Target pointing data:
========================================
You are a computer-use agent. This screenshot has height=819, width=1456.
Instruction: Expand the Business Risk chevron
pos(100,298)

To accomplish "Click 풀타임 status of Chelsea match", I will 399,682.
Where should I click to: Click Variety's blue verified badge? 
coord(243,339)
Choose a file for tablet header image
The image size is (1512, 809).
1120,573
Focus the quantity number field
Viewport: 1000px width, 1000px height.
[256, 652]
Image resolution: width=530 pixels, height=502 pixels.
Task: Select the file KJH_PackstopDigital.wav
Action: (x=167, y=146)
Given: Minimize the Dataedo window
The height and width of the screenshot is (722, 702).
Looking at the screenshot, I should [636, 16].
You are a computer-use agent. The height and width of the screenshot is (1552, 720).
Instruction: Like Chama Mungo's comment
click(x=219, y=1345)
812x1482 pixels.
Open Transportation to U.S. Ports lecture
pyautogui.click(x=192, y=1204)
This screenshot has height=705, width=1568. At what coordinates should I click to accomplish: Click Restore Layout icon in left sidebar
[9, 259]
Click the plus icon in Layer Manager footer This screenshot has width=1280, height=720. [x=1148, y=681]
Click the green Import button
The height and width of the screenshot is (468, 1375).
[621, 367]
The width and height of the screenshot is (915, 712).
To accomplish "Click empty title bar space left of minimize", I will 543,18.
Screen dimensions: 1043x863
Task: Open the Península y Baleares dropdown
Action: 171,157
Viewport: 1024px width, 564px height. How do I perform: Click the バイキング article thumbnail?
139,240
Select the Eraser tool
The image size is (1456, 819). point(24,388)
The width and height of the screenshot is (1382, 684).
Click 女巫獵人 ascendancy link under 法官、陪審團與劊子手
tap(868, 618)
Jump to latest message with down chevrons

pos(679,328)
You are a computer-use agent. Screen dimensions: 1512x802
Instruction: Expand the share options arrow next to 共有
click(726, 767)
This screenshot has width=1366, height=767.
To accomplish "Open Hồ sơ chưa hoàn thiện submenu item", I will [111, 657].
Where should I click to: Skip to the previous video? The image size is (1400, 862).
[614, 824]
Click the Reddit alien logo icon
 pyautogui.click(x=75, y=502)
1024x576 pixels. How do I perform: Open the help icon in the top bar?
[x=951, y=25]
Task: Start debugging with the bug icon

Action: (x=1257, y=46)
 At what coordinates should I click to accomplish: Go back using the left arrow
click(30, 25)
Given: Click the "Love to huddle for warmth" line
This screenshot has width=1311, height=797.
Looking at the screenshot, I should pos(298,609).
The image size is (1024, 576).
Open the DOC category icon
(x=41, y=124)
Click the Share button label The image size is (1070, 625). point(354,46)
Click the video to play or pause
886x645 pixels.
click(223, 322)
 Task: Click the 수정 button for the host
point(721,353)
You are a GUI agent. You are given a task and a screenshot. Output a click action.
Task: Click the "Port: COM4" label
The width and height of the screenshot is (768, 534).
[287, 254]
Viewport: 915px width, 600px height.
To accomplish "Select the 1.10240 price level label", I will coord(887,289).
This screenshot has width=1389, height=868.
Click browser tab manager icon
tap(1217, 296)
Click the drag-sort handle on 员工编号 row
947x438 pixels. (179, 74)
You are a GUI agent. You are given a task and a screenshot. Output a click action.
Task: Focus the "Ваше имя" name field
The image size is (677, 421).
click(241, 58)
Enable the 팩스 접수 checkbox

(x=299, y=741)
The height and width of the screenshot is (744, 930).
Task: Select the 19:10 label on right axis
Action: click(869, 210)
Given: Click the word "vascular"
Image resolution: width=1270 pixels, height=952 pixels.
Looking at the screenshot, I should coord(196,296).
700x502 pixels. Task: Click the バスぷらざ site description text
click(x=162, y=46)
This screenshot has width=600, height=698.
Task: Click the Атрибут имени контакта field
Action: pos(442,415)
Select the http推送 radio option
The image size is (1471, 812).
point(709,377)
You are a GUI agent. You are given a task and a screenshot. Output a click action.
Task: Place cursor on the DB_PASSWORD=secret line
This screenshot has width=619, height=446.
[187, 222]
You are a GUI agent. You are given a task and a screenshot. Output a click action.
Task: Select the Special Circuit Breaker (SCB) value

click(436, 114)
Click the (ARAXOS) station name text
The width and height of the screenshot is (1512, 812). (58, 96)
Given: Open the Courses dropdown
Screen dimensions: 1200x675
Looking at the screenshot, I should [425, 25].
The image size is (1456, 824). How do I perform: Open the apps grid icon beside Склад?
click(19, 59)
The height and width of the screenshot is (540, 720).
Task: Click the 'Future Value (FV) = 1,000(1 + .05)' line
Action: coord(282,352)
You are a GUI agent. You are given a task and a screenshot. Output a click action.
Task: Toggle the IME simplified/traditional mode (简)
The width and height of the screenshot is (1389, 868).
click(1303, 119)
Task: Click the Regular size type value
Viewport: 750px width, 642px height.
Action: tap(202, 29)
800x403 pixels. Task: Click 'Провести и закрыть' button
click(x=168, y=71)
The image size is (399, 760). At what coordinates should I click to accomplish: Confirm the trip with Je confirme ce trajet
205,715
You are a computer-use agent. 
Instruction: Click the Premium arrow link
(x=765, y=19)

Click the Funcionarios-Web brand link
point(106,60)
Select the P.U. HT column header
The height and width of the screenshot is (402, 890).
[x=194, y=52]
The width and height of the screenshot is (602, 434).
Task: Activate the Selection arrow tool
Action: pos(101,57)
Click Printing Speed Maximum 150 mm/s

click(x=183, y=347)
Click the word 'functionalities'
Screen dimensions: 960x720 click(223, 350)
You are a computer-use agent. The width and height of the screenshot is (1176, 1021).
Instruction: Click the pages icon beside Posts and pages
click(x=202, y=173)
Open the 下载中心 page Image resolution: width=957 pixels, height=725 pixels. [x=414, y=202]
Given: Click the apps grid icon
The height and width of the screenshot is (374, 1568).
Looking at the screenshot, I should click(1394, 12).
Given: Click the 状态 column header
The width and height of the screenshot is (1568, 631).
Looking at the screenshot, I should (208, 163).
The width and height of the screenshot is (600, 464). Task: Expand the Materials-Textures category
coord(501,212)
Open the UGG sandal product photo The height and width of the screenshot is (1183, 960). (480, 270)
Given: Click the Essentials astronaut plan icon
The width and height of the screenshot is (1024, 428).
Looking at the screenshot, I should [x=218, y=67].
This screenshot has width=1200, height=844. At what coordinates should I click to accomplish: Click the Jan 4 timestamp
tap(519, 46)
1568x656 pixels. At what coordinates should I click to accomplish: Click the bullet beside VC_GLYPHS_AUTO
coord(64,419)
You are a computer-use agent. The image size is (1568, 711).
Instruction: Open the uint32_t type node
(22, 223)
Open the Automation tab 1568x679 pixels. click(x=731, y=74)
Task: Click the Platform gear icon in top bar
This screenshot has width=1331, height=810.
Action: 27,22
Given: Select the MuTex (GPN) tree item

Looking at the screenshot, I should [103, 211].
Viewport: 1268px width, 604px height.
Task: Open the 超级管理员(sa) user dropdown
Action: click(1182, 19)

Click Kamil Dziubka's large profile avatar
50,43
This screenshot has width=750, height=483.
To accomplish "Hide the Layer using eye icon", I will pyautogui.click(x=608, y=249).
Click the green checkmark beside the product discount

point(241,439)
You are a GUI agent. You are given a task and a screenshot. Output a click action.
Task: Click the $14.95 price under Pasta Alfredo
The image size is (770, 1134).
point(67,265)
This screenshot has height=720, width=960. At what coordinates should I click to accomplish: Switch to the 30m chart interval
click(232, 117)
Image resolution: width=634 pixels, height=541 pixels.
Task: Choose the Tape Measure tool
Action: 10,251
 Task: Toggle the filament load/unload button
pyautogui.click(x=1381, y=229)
========================================
Task requirements: Swap "computer-use agent" for "desktop assistant" throughout all of the lines, and reproduce them otherwise unchanged.

Task answer:
You are a desktop assistant. This screenshot has height=819, width=1456.
Instruction: Expand the Business Risk chevron
pos(100,298)

To accomplish "Click 풀타임 status of Chelsea match", I will 399,682.
Where should I click to: Click Variety's blue verified badge? 
coord(243,339)
Choose a file for tablet header image
The image size is (1512, 809).
1120,573
Focus the quantity number field
Viewport: 1000px width, 1000px height.
[256, 652]
Image resolution: width=530 pixels, height=502 pixels.
Task: Select the file KJH_PackstopDigital.wav
Action: (x=167, y=146)
Given: Minimize the Dataedo window
The height and width of the screenshot is (722, 702).
Looking at the screenshot, I should [636, 16].
You are a desktop assistant. The height and width of the screenshot is (1552, 720).
Instruction: Like Chama Mungo's comment
click(x=219, y=1345)
812x1482 pixels.
Open Transportation to U.S. Ports lecture
pyautogui.click(x=192, y=1204)
This screenshot has height=705, width=1568. At what coordinates should I click to accomplish: Click Restore Layout icon in left sidebar
[9, 259]
Click the plus icon in Layer Manager footer This screenshot has width=1280, height=720. [x=1148, y=681]
Click the green Import button
The height and width of the screenshot is (468, 1375).
[621, 367]
The width and height of the screenshot is (915, 712).
To accomplish "Click empty title bar space left of minimize", I will 543,18.
Screen dimensions: 1043x863
Task: Open the Península y Baleares dropdown
Action: 171,157
Viewport: 1024px width, 564px height. How do I perform: Click the バイキング article thumbnail?
139,240
Select the Eraser tool
The image size is (1456, 819). point(24,388)
The width and height of the screenshot is (1382, 684).
Click 女巫獵人 ascendancy link under 法官、陪審團與劊子手
tap(868, 618)
Jump to latest message with down chevrons

pos(679,328)
You are a desktop assistant. Screen dimensions: 1512x802
Instruction: Expand the share options arrow next to 共有
click(726, 767)
This screenshot has width=1366, height=767.
To accomplish "Open Hồ sơ chưa hoàn thiện submenu item", I will [111, 657].
Where should I click to: Skip to the previous video? The image size is (1400, 862).
[614, 824]
Click the Reddit alien logo icon
 pyautogui.click(x=75, y=502)
1024x576 pixels. How do I perform: Open the help icon in the top bar?
[x=951, y=25]
Task: Start debugging with the bug icon

Action: (x=1257, y=46)
 At what coordinates should I click to accomplish: Go back using the left arrow
click(30, 25)
Given: Click the "Love to huddle for warmth" line
This screenshot has width=1311, height=797.
Looking at the screenshot, I should pos(298,609).
The image size is (1024, 576).
Open the DOC category icon
(x=41, y=124)
Click the Share button label The image size is (1070, 625). point(354,46)
Click the video to play or pause
886x645 pixels.
click(223, 322)
 Task: Click the 수정 button for the host
point(721,353)
You are a GUI agent. You are given a task and a screenshot. Output a click action.
Task: Click the "Port: COM4" label
The width and height of the screenshot is (768, 534).
[287, 254]
Viewport: 915px width, 600px height.
To accomplish "Select the 1.10240 price level label", I will coord(887,289).
This screenshot has width=1389, height=868.
Click browser tab manager icon
tap(1217, 296)
Click the drag-sort handle on 员工编号 row
947x438 pixels. (179, 74)
You are a GUI agent. You are given a task and a screenshot. Output a click action.
Task: Focus the "Ваше имя" name field
The image size is (677, 421).
click(241, 58)
Enable the 팩스 접수 checkbox

(x=299, y=741)
The height and width of the screenshot is (744, 930).
Task: Select the 19:10 label on right axis
Action: click(869, 210)
Given: Click the word "vascular"
Image resolution: width=1270 pixels, height=952 pixels.
Looking at the screenshot, I should coord(196,296).
700x502 pixels. Task: Click the バスぷらざ site description text
click(x=162, y=46)
This screenshot has width=600, height=698.
Task: Click the Атрибут имени контакта field
Action: pos(442,415)
Select the http推送 radio option
The image size is (1471, 812).
point(709,377)
You are a GUI agent. You are given a task and a screenshot. Output a click action.
Task: Place cursor on the DB_PASSWORD=secret line
This screenshot has width=619, height=446.
[187, 222]
You are a GUI agent. You are given a task and a screenshot. Output a click action.
Task: Select the Special Circuit Breaker (SCB) value

click(436, 114)
Click the (ARAXOS) station name text
The width and height of the screenshot is (1512, 812). (58, 96)
Given: Open the Courses dropdown
Screen dimensions: 1200x675
Looking at the screenshot, I should [425, 25].
The image size is (1456, 824). How do I perform: Open the apps grid icon beside Склад?
click(19, 59)
The height and width of the screenshot is (540, 720).
Task: Click the 'Future Value (FV) = 1,000(1 + .05)' line
Action: coord(282,352)
You are a GUI agent. You are given a task and a screenshot. Output a click action.
Task: Toggle the IME simplified/traditional mode (简)
The width and height of the screenshot is (1389, 868).
click(1303, 119)
Task: Click the Regular size type value
Viewport: 750px width, 642px height.
Action: tap(202, 29)
800x403 pixels. Task: Click 'Провести и закрыть' button
click(x=168, y=71)
The image size is (399, 760). At what coordinates should I click to accomplish: Confirm the trip with Je confirme ce trajet
205,715
You are a desktop assistant. 
Instruction: Click the Premium arrow link
(x=765, y=19)

Click the Funcionarios-Web brand link
point(106,60)
Select the P.U. HT column header
The height and width of the screenshot is (402, 890).
[x=194, y=52]
The width and height of the screenshot is (602, 434).
Task: Activate the Selection arrow tool
Action: pos(101,57)
Click Printing Speed Maximum 150 mm/s

click(x=183, y=347)
Click the word 'functionalities'
Screen dimensions: 960x720 click(223, 350)
You are a desktop assistant. The width and height of the screenshot is (1176, 1021).
Instruction: Click the pages icon beside Posts and pages
click(x=202, y=173)
Open the 下载中心 page Image resolution: width=957 pixels, height=725 pixels. [x=414, y=202]
Given: Click the apps grid icon
The height and width of the screenshot is (374, 1568).
Looking at the screenshot, I should click(1394, 12).
Given: Click the 状态 column header
The width and height of the screenshot is (1568, 631).
Looking at the screenshot, I should (208, 163).
The width and height of the screenshot is (600, 464). Task: Expand the Materials-Textures category
coord(501,212)
Open the UGG sandal product photo The height and width of the screenshot is (1183, 960). (480, 270)
Given: Click the Essentials astronaut plan icon
The width and height of the screenshot is (1024, 428).
Looking at the screenshot, I should [x=218, y=67].
This screenshot has width=1200, height=844. At what coordinates should I click to accomplish: Click the Jan 4 timestamp
tap(519, 46)
1568x656 pixels. At what coordinates should I click to accomplish: Click the bullet beside VC_GLYPHS_AUTO
coord(64,419)
You are a desktop assistant. The image size is (1568, 711).
Instruction: Open the uint32_t type node
(22, 223)
Open the Automation tab 1568x679 pixels. click(x=731, y=74)
Task: Click the Platform gear icon in top bar
This screenshot has width=1331, height=810.
Action: 27,22
Given: Select the MuTex (GPN) tree item

Looking at the screenshot, I should [103, 211].
Viewport: 1268px width, 604px height.
Task: Open the 超级管理员(sa) user dropdown
Action: click(1182, 19)

Click Kamil Dziubka's large profile avatar
50,43
This screenshot has width=750, height=483.
To accomplish "Hide the Layer using eye icon", I will pyautogui.click(x=608, y=249).
Click the green checkmark beside the product discount

point(241,439)
You are a GUI agent. You are given a task and a screenshot. Output a click action.
Task: Click the $14.95 price under Pasta Alfredo
The image size is (770, 1134).
point(67,265)
This screenshot has height=720, width=960. At what coordinates should I click to accomplish: Switch to the 30m chart interval
click(232, 117)
Image resolution: width=634 pixels, height=541 pixels.
Task: Choose the Tape Measure tool
Action: 10,251
 Task: Toggle the filament load/unload button
pyautogui.click(x=1381, y=229)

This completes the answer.